NASA has launched a new interactive tool that shows Mars in extraordinary detail and lets you travel between points of interest at the click of a mouse.

The extraordinary Global CTX Mosaic of Mars comprises 110,000 images captured by the Context Camera — or CTX — aboard NASA’s Mars Reconnaissance Orbiter (MRO).

In a post on its website, NASA describes the mosaic as “the highest-resolution global image of the red planet ever created.” To push the point home, it adds: “If it were printed out, this 5.7-trillion-pixel (or 5.7 terapixel) mosaic would be large enough to cover the Rose Bowl Stadium in Pasadena, California.”

It took Caltech’s Bruce Murray Laboratory for Planetary Visualization six years and tens of thousands of hours to develop.

When you visit the mosaic, you’ll be presented with a viewpoint that’s some way above the Martian surface.

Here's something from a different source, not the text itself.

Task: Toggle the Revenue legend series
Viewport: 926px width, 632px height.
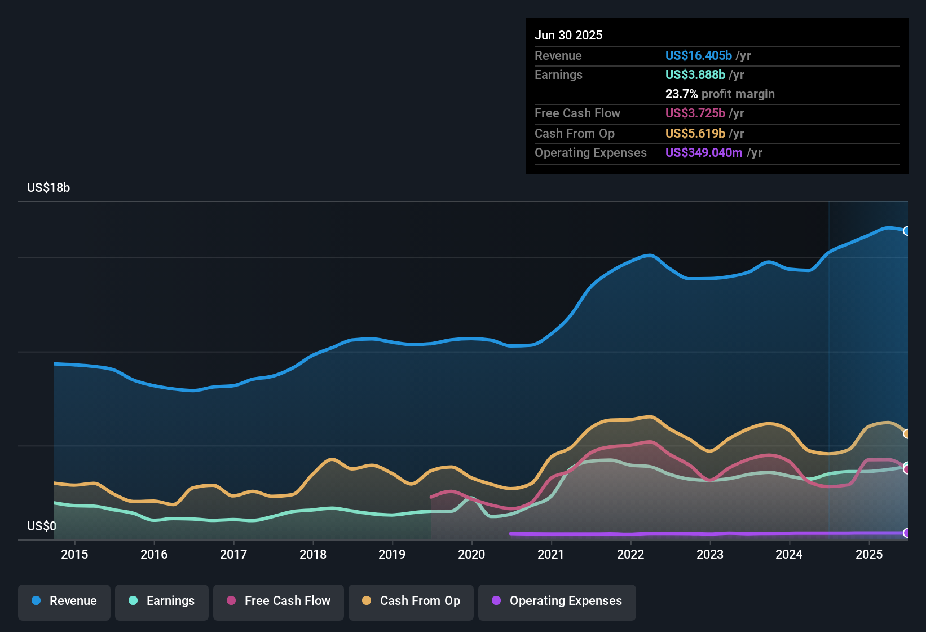Action: click(64, 601)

At the bottom of the display, you’ll find a bunch of suggestions for places to visit. Start by selecting Jezero Crater, the ancient dried lake bed where NASA’s Perseverance rover has been searching for evidence of ancient microbial life for the last couple of years, and the site of the Ingenuity helicopter’s numerous flights.

Once you’ve had a good look around by using the buttons or mouse to zoom in and out, you can get an excellent idea of the enormous distance between Perseverance and NASA’s other operational rover, Curiosity, by selecting the button for the older vehicle. As you do so, the view will gently elevate and smoothly sweep across the terrain in a similar way to how Google Earth moves between locations.

If you discover something of interest by yourself and want to come back to it later, simply bookmark the location using one of the buttons on the left side of the display.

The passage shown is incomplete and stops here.